Niye olacak, evde yoksunuz diye.. Sınırlı saatlerde yanımdasınız diye.. Bir minik için ne zor aslında düşününce..
Pazar günü temposu da benzerdi. Önce Ikea ki, Arda adımları ile Ikea biter mi? Bitmedi tabii saatlerce. Sonra Nil bebeği görmeye.. Nil bebekten çok balonları ile ilgilendi ama olsun :)
Anladık ki büyüyor bizim tospa, uyku saatlerinin kaçmasına aldırmadan, yanında olduğumuz sürece keyfini kaçırmadan, bize ayak uydurmaya çalışıyor.
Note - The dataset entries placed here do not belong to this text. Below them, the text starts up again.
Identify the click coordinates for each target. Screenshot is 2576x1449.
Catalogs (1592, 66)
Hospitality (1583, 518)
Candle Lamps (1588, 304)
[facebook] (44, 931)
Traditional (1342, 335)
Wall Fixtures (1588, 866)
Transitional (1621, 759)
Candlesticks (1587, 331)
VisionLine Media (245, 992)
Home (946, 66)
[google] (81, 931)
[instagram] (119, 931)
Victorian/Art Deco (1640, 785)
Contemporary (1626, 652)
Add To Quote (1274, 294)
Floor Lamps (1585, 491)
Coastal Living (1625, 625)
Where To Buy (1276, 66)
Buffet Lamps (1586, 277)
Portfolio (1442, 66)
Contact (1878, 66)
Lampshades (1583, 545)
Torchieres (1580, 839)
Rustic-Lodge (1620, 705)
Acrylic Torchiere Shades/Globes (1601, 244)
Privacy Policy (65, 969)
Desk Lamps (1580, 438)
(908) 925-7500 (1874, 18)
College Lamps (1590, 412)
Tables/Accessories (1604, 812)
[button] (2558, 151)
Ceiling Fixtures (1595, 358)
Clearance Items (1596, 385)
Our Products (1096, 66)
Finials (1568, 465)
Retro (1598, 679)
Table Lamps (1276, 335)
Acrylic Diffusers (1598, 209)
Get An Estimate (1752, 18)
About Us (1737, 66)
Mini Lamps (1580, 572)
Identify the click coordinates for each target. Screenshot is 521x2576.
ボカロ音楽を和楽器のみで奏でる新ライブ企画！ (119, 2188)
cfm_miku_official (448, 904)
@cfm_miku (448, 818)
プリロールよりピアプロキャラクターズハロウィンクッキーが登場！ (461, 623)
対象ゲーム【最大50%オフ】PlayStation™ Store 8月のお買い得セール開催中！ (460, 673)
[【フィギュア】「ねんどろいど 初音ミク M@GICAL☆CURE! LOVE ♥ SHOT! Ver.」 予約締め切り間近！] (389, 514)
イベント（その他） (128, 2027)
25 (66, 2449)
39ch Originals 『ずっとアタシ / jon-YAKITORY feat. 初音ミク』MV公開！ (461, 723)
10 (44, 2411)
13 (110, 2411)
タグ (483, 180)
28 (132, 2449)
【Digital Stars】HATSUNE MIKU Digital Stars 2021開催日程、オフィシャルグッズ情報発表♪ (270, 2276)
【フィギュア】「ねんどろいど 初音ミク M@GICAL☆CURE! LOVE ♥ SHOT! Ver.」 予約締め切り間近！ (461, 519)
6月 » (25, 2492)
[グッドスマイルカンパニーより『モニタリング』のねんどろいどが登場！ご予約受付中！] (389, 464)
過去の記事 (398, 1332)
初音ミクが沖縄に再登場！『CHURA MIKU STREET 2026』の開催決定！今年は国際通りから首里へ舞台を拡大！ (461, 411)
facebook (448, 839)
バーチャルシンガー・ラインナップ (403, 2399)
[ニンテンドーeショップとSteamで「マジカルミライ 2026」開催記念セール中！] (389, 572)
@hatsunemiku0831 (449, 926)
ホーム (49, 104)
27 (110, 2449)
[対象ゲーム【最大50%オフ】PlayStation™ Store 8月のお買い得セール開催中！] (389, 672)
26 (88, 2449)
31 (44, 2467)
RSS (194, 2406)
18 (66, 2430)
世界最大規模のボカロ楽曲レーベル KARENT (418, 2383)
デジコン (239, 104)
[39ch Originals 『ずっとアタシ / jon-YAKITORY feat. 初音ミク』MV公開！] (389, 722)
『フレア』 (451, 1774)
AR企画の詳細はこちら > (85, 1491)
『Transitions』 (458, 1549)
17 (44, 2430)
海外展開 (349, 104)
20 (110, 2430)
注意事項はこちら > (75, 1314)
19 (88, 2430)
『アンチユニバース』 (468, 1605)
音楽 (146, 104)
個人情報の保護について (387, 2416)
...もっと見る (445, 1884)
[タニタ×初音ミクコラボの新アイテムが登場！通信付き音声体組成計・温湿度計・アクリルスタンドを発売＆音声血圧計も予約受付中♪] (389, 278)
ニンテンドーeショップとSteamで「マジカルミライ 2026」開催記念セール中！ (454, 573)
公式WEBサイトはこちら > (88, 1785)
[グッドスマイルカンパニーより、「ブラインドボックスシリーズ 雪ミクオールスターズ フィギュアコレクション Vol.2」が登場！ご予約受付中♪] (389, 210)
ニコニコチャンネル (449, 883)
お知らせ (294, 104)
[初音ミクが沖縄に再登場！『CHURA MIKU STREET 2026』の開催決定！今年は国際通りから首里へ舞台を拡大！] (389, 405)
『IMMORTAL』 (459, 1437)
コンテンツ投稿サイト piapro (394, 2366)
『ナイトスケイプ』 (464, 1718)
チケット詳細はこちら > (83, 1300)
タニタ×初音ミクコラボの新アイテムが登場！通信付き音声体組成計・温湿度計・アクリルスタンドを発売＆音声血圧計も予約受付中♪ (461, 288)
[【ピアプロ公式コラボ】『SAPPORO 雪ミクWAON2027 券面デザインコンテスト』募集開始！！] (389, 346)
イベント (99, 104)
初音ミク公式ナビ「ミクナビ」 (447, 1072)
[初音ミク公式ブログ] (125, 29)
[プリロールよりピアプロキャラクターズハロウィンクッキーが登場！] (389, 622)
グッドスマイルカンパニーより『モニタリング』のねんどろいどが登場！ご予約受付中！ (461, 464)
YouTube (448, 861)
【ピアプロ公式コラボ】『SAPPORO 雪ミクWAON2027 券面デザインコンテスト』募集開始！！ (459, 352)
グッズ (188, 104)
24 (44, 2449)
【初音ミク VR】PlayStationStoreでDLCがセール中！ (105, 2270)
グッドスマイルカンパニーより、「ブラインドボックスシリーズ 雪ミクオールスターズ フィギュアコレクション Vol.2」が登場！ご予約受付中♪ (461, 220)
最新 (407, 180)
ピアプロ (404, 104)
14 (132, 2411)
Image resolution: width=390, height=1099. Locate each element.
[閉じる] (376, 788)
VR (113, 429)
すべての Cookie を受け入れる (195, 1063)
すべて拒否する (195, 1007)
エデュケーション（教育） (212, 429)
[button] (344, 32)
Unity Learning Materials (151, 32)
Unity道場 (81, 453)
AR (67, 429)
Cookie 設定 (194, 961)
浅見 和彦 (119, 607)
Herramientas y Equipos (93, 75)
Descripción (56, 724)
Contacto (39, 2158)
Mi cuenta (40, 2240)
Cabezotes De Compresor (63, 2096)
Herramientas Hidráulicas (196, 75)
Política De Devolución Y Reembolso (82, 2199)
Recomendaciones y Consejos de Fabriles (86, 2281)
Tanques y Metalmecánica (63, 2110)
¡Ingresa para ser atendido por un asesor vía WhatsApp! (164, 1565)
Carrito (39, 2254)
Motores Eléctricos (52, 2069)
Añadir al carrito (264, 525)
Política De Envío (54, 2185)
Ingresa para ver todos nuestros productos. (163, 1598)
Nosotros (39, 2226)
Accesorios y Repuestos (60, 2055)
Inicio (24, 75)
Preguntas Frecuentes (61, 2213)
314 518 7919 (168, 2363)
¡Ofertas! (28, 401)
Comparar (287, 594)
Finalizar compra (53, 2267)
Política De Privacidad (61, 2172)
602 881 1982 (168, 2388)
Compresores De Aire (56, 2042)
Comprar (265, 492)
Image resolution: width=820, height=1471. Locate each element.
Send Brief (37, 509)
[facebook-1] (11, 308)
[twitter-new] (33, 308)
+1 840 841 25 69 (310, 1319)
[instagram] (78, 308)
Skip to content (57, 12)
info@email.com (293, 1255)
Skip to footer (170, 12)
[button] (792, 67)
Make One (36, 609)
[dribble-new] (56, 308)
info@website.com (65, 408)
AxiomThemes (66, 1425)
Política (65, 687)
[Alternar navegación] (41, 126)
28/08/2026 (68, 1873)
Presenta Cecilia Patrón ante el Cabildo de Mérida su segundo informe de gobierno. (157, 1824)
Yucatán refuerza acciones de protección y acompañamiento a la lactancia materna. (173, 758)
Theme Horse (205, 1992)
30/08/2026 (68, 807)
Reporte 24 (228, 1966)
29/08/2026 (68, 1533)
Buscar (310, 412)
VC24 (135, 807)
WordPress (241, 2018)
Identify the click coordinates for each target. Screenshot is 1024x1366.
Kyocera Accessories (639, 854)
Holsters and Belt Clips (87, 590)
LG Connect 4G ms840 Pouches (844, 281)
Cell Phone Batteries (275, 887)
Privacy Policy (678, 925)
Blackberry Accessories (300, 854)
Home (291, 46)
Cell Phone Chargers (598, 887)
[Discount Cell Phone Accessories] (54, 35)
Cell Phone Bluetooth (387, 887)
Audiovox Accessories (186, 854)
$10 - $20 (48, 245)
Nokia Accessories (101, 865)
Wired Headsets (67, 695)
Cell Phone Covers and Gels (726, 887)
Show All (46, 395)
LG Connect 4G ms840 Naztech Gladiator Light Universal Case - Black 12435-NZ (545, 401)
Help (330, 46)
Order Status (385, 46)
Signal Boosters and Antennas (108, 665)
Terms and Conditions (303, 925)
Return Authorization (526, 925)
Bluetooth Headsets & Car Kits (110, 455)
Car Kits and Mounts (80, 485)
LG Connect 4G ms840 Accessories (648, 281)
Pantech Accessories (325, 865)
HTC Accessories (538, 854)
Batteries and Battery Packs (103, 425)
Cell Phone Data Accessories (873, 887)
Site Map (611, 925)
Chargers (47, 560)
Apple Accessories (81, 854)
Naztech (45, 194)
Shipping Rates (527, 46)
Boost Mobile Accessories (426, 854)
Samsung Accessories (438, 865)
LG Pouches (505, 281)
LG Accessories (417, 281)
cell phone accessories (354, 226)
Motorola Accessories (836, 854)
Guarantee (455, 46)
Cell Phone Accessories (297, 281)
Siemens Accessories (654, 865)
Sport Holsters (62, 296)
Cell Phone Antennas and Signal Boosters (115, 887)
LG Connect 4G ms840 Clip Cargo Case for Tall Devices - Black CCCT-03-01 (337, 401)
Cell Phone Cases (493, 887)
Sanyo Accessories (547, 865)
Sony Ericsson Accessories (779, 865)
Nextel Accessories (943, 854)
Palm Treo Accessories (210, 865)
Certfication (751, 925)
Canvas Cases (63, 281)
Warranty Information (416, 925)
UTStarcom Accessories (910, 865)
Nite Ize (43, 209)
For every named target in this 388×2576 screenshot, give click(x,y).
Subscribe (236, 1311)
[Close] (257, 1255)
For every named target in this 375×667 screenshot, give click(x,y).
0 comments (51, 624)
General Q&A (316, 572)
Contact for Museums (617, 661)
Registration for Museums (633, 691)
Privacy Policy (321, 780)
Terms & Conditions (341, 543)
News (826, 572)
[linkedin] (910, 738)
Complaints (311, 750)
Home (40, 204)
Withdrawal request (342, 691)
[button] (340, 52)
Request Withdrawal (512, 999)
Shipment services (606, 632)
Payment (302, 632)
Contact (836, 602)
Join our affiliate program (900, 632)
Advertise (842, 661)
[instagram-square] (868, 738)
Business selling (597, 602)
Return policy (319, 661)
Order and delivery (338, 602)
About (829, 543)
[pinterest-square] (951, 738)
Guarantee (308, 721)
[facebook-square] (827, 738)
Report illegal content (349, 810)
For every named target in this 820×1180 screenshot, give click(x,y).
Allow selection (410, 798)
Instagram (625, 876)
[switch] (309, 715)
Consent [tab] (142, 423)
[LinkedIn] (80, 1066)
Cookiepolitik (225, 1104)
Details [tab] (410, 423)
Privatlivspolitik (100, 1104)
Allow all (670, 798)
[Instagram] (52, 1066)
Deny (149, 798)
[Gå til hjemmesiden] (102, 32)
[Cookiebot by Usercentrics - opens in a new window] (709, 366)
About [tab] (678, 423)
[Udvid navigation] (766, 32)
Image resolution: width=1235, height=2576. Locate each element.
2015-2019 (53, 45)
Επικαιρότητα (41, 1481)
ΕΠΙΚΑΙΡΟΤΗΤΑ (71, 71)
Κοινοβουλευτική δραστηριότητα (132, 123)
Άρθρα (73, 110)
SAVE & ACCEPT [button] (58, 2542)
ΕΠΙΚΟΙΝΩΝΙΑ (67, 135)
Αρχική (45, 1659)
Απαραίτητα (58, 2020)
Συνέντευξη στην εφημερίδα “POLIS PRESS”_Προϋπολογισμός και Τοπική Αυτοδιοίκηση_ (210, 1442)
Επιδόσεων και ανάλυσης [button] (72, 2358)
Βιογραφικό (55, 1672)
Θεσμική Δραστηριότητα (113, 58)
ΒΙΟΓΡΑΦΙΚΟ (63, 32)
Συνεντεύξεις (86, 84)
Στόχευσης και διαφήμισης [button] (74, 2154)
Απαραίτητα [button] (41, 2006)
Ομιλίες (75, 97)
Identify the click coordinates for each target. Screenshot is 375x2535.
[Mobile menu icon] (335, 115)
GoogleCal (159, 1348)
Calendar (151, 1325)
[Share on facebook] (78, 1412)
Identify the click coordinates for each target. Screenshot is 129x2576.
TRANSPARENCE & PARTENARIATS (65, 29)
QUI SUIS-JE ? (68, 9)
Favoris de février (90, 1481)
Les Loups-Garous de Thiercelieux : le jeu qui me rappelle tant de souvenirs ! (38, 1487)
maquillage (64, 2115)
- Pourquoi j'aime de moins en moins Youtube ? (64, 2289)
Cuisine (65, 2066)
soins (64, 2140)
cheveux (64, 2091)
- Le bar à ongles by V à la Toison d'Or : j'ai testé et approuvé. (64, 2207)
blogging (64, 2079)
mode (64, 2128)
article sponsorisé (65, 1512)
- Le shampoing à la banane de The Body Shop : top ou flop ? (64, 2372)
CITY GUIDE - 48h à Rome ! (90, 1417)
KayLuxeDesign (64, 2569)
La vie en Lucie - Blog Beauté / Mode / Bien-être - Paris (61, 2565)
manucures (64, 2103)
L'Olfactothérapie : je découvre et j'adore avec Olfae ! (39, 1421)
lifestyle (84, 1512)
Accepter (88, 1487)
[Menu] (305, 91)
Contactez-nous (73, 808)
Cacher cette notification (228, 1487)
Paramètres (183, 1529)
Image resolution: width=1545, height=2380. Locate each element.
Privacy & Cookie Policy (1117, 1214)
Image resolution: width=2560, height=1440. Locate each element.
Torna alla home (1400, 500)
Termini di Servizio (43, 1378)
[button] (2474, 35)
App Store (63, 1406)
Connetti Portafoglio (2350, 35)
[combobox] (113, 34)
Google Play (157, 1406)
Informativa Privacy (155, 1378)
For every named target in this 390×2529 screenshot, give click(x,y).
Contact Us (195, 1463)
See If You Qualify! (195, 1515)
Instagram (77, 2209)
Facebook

Asıl sorun biz onun hareketine, merakına nasıl ayak uyduracağız?
Her odayı tek tek gezmek istemesine, dokunmak istediği onlarca şeyden çoğunun ellenemeyecek olmasını anlatmaya, evdeki gibi her dolabi her çekmeceyi açamayacağını izah etmeye.. Bizim buna ayak uydurmamız, doğru kelimelerle derdimizi doğru anlatmayı öğrenmemiz lazım..
Biliyoruz sanıyorduk oysa ki, bunları yapacağını biliyorduk ve cümlelerimiz de hazırdı ama gel gör ki okunanları anlamak kolay da uygulamak o kadar da kolay değil işte.. Biz de büyüyoruz , biz de..
2 yorum:
çok tatlı oğluşunuz maşallah
Teşekkür ederiz :) Bu minişlerin hepsi birbirinden tatlı zaten , değil mi?